APT28 Fixed CVE-2026-21513 MSHTML 0 Days Exploit Before Feb 2026 Patch Tuesday
A newly disclosed security flaw patched by Microsoft may have been exploited by a Russian state-sponsored threat actor known as APT28, according to new findings from Akamai.
The vulnerability in question CVE-2026-21513 (CVSS score: 8.8), the most severe security feature affecting the MSHTML Framework.
“A security failure in the MSHTML Framework allows an unauthorized attacker to bypass a security feature over a network,” Microsoft notes in its advisory about the flaw. It was fixed by the Windows maker as part of its February 2026 Patch Tuesday update.
However, the technology giant also noted that the vulnerability has been used as a zero-day in real-world attacks, given by the Microsoft Threat Intelligence Center (MSTIC), the Microsoft Security Response Center (MSRC), and the Office Product Group Security Team, as well as the Google Threat Intelligence Group (GTIG), for reporting it.
In the case of a hypothetical attack, a threat actor may exploit the vulnerability by persuading the victim to open a malicious HTML file or shortcut file (LNK) delivered via a link or as an email attachment.
Once the created file is opened, it takes over the browser and Windows Shell management, causing the content to be used by the application, Microsoft noted. This, in turn, allows an attacker to bypass security features and gain access to code.
Although the company has not officially shared any details about the zero-day exploit attempt, Akamai said it identified a malicious artifact that was uploaded to VirusTotal on January 30, 2026, and is associated with infrastructure connected to APT28.
It is worth noting that the sample was flagged by the Computer Emergency Response Team of Ukraine (CERT-UA) at the beginning of last month regarding the APT28 attack exploiting another security flaw in Microsoft Office (CVE-2026-21509, CVSS score: 7.8).
The web infrastructure company said that CVE-2026-21513 is based on logic inside “ieframe.dll” that handles link navigation, and that it is the result of insufficient validation of the target URL, allowing attacker-controlled input to access code paths that invoke ShellExecuteExW. This, in turn, enables the use of local or remote resources outside the intended security context of the browser.
“This payload includes a specially designed Windows Shortcut (LNK) that embeds an HTML file immediately after the standard LNK structure,” said security researcher Maor Dahan. “The LNK file starts connecting to a well-maintained domain[.]com, which is powered by APT28 and has been widely used in paying for multiple campaign categories. Exploitable exploits include iframes and multiple DOM instances to implement trust parameters.”
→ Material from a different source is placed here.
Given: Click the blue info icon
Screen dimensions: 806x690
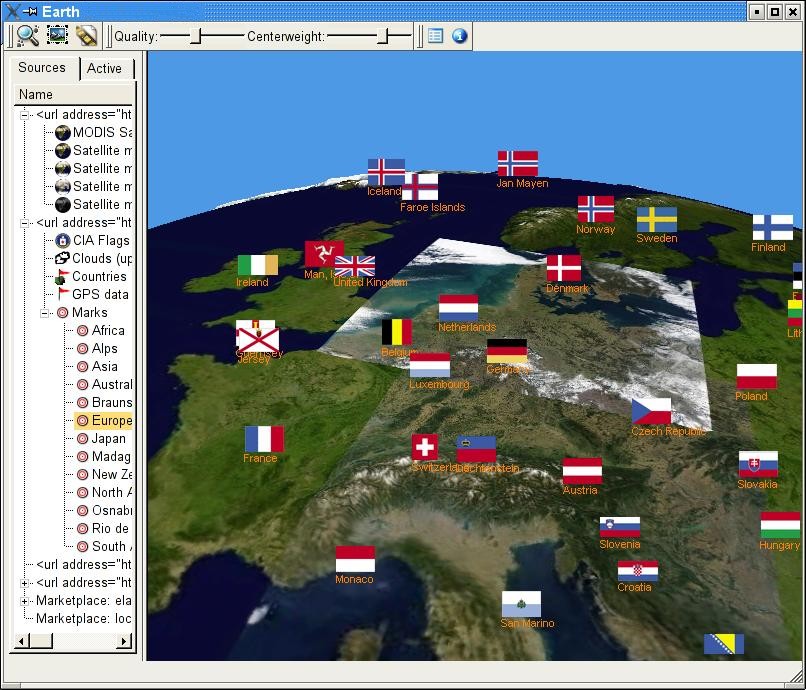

Akamai noted that this approach makes it easier for an attacker to bypass Mark-of-the-Web (MotW) and Internet Explorer Enhanced Security Configuration (IE ESC), leading to a degradation of the security context and ultimately facilitating the execution of malicious code outside the browser sandbox via ShellExecuteExW.
“When a targeted campaign uses malicious LNK files, the vulnerable code path can be initiated via any embedded MSHTML component,” the company added. “Therefore, additional delivery methods beyond LNK-based phishing are to be expected.”